(Collected data entries)
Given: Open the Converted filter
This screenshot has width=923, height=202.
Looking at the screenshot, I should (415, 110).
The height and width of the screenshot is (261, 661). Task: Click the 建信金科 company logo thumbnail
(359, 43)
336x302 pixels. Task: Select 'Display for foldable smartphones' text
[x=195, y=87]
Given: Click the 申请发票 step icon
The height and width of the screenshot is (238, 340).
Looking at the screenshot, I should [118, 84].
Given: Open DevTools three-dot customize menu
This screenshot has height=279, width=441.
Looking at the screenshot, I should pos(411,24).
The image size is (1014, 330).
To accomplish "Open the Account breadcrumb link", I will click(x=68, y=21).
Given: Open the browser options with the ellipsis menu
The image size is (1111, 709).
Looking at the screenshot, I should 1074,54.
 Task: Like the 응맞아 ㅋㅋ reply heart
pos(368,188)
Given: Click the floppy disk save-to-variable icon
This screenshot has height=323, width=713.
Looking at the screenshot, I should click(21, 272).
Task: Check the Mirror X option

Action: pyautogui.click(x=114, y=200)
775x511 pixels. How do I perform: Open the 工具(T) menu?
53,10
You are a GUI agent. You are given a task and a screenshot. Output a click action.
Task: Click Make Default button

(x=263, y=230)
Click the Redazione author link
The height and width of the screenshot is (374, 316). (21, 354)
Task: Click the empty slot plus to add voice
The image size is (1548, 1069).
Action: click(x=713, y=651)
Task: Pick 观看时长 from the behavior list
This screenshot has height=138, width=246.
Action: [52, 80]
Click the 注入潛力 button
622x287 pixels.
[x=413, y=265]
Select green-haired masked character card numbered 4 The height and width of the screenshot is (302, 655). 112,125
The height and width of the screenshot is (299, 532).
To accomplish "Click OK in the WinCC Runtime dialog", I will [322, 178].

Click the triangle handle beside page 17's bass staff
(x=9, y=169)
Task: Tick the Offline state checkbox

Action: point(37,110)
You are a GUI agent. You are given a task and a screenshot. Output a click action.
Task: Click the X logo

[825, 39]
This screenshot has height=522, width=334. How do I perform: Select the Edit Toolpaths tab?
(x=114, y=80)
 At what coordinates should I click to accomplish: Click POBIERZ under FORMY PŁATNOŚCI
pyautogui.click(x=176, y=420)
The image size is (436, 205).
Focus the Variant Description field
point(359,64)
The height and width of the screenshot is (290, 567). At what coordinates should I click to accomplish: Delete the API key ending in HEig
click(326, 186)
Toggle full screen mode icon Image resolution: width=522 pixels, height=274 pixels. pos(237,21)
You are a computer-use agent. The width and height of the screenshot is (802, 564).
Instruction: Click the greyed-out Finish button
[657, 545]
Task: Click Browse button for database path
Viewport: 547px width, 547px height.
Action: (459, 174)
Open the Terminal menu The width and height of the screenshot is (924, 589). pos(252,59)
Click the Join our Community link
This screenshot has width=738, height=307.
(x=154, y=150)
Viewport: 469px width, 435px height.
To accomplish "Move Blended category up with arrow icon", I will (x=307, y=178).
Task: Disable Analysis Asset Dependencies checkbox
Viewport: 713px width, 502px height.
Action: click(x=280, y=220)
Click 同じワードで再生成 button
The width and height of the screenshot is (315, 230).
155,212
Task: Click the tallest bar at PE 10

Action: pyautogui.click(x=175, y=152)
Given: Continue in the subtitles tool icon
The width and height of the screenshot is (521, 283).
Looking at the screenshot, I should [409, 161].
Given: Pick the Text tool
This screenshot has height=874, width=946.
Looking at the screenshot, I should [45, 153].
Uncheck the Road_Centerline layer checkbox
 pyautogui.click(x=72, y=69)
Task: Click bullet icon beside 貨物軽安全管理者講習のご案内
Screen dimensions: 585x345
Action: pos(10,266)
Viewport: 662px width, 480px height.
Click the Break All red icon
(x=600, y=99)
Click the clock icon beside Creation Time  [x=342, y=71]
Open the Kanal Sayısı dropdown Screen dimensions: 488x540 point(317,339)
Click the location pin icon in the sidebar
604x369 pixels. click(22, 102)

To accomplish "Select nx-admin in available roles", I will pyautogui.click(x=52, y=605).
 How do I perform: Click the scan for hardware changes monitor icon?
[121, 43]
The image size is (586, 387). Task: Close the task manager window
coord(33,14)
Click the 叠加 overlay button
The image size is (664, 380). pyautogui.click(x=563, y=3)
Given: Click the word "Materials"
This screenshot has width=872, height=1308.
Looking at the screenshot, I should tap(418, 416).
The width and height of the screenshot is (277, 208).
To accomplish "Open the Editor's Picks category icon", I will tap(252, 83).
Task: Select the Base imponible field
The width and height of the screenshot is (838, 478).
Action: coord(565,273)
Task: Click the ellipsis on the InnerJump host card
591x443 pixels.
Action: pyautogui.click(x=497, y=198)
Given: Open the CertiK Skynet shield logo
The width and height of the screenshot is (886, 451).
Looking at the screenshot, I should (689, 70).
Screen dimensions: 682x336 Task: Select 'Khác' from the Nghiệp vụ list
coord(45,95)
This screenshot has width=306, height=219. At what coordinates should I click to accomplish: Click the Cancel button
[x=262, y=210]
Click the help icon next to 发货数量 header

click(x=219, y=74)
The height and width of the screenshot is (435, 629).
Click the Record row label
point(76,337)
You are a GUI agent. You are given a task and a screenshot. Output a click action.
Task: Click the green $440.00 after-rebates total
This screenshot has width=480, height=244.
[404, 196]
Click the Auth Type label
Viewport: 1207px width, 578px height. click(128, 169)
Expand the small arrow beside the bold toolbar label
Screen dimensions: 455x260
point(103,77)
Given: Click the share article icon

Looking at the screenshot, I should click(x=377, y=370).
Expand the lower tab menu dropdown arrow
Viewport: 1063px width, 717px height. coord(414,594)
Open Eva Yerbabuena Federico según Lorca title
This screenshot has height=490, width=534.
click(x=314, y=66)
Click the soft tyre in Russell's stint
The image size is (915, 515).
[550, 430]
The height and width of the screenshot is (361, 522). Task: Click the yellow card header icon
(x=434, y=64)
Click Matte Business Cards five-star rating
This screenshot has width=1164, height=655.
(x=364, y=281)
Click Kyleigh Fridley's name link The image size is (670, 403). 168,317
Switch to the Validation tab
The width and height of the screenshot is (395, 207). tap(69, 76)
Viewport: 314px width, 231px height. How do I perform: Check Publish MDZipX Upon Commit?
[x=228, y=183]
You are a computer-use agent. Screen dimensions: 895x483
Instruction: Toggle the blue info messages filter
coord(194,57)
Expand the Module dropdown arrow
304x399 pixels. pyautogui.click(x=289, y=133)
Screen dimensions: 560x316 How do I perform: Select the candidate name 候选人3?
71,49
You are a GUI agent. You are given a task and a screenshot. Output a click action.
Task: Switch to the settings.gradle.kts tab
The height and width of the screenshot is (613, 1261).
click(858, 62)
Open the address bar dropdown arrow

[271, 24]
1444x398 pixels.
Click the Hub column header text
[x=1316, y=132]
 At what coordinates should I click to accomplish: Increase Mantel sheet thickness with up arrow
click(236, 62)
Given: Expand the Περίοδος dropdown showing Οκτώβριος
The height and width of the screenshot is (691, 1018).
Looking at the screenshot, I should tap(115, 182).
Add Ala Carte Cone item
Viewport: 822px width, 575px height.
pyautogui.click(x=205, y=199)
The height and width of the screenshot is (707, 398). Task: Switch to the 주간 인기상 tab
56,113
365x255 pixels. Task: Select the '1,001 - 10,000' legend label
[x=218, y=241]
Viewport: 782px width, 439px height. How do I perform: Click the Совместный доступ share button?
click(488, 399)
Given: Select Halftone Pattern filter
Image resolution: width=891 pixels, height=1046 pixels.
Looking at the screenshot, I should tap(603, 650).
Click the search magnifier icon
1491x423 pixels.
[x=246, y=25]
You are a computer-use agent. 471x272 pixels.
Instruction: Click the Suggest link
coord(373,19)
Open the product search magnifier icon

#### [Instructions to follow]
Show me every line of the entries above that holds "will".

#### [Answer section]
To accomplish "Open the Account breadcrumb link", I will click(x=68, y=21).
To accomplish "Click OK in the WinCC Runtime dialog", I will [322, 178].
To accomplish "Move Blended category up with arrow icon", I will (x=307, y=178).
To accomplish "Select nx-admin in available roles", I will pyautogui.click(x=52, y=605).
To accomplish "Open the Editor's Picks category icon", I will tap(252, 83).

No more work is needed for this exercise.